During The Great Beauty, Jep keeps being disappointed when a potential source of beauty turns sour. A grace-fallen love interest he seeks to redeem dies on him, modern art consists of meaningless performances trying to gain the attention of rich buyers and even spirituality is reduced to status-seeking. People don't pray but rather take similar photographies of themselves with a priest that's to be a strong contender to be a pope or an ancient nun that's to be pronounced a saint after her death, Jep's companions try to hint to him to try to search the Great Beauty from within, not just looking from the outside. It isn't until the grotesquely old nun spells out to him how important "roots" are, does he fully get it and remembers entirely the night he lost his virginity.
So, The Great Beauty has an optimistic look that one may find one's muse when looking at moments of beauty at one's roots. Only Lover Left Alive is far more pessimistic. Art-loving vampires have trouble functioning at a celebrity-crazed culture that insists every popular creator is to be fitted into a spotlight. It prevents the sort of art bohemia of yesterday when poets could feed from one another (so to speak). Even though Adam tries to keep his musical creations to himself, they seem to find a way to leak out and to be played in underground clubs around the world, much to his dismay. He is in it purely from a love of the instruments. He also helds a popular hipster opinion that nothing popular can't be too good, since at the end he hears a Morroccan singer, he comments that she's far too good for fame. Adam seems to find that the more attention things get, the easier it is for money-hungry people to push it to the limits and totally ruin it.

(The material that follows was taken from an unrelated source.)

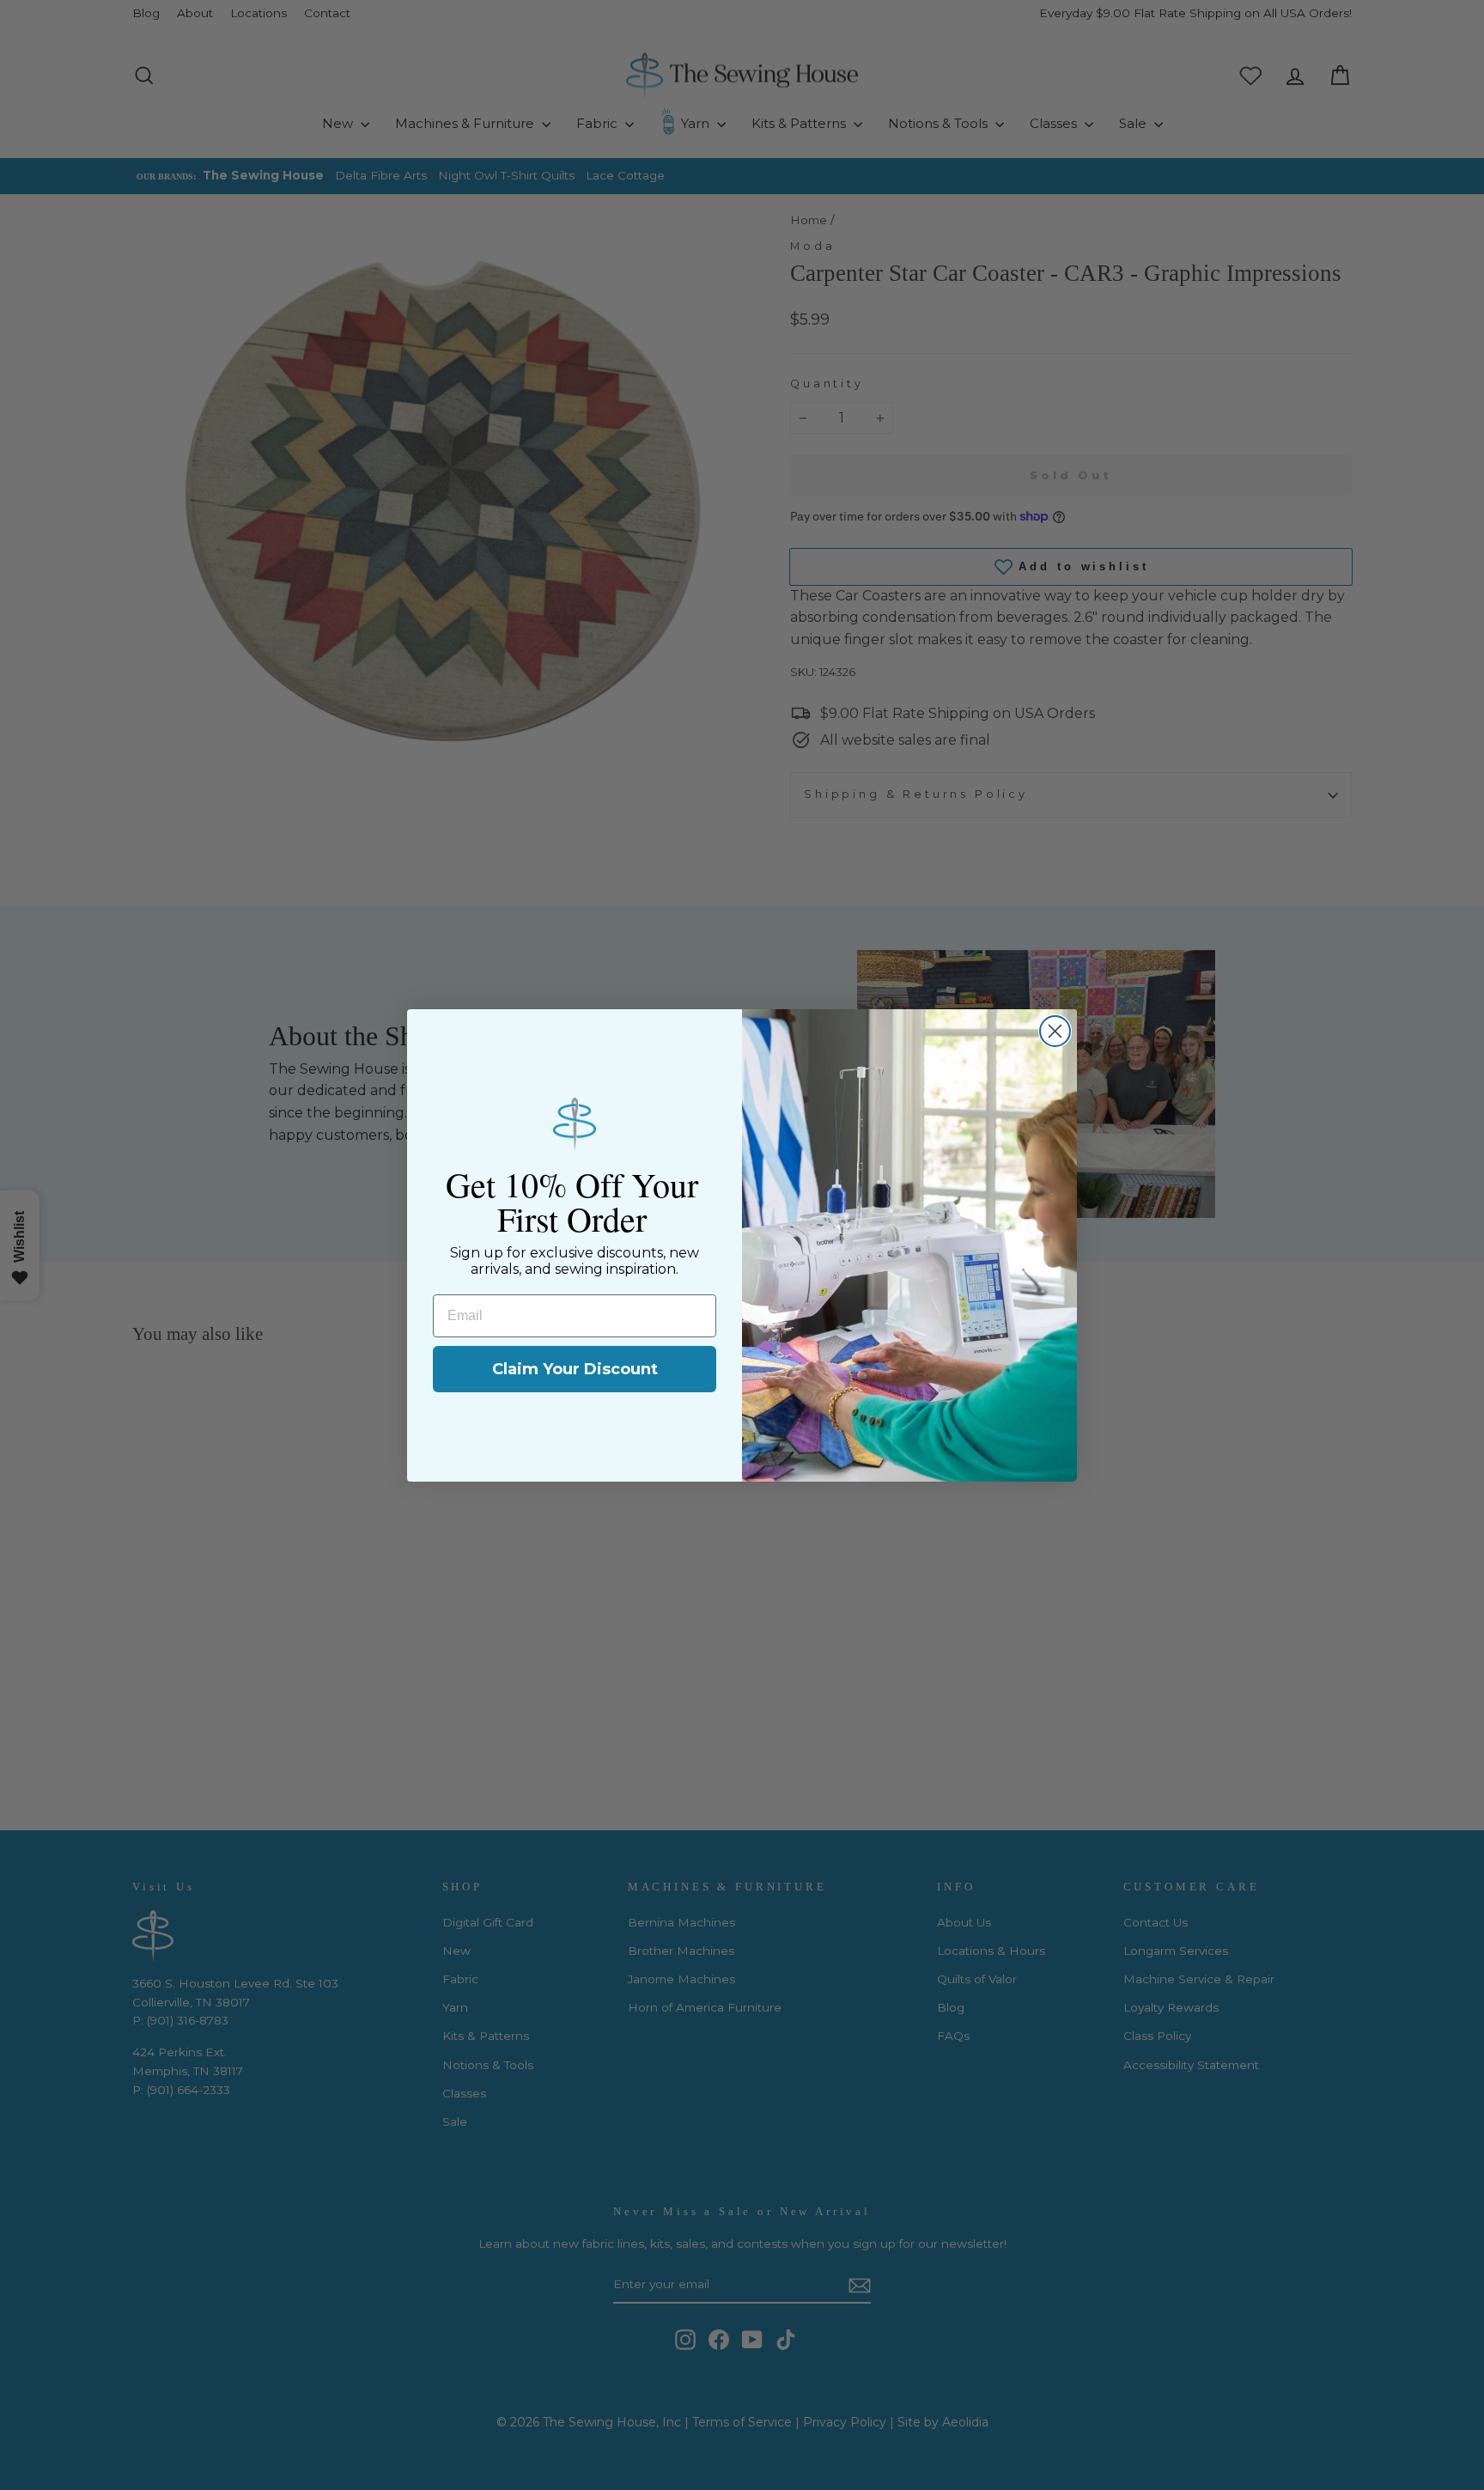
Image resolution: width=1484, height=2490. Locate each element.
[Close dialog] (1055, 1031)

During OLLA, the vampires suffer one indignity under another and are increasingly pushed to the edge. As much as they loathe the modern humans, the more they find themselves to resemble them as their back is pushed against the wall. Even Eva's comforting outlook starts to show cracks. They can't plan for the future when their current needs start to weigh too heavily. Blood is a sort of drug in the movie. When the supply of pure, good stuff runs dry, the desperate vampires have to start taking risks in acquiring it on the streets. The safest bet seems to be drinking from young lovers, since what else is pure in this world any more?

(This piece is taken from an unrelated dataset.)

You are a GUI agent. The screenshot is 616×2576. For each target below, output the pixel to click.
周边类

In the end, The Great Beauty is a movie looking back, trying to get people to make the right choices to feel good about their lives in general. It has the stance that happiness can't come from mere self-indulgence or hedonism, one has to have spiritual experiences as well and remember the parts of life that matter. But if this balancing act is reached, it doesn't see why a rich life can't go on as it used to.
Only Lovers Left Alive has a much bleaker outlook.It sees that the fractured world can't anymore produce a sphere for artists to meet and discuss and create. The future of the vampires is either self-destructive retroactivity (as with Mia Wasikowska's Ava) or death. The demise of John Hurt's cultural vampire Marlowe (revealed to have ghost-written Hamlet as well as other world-famous writings and poems over his multiple lifetimes) represents the death of the culture. This is a sign of how dog-eat-dog the world is about to get as things get more and more difficult for everyone. There's no room for new ideas in the world if the only idea that's going to matter is the instinct for survival. Jarmusch's film is nothing short of heralding total apocalypse. it's a good thing that the film has a sense of humor about it too, or it might be harder to swallow.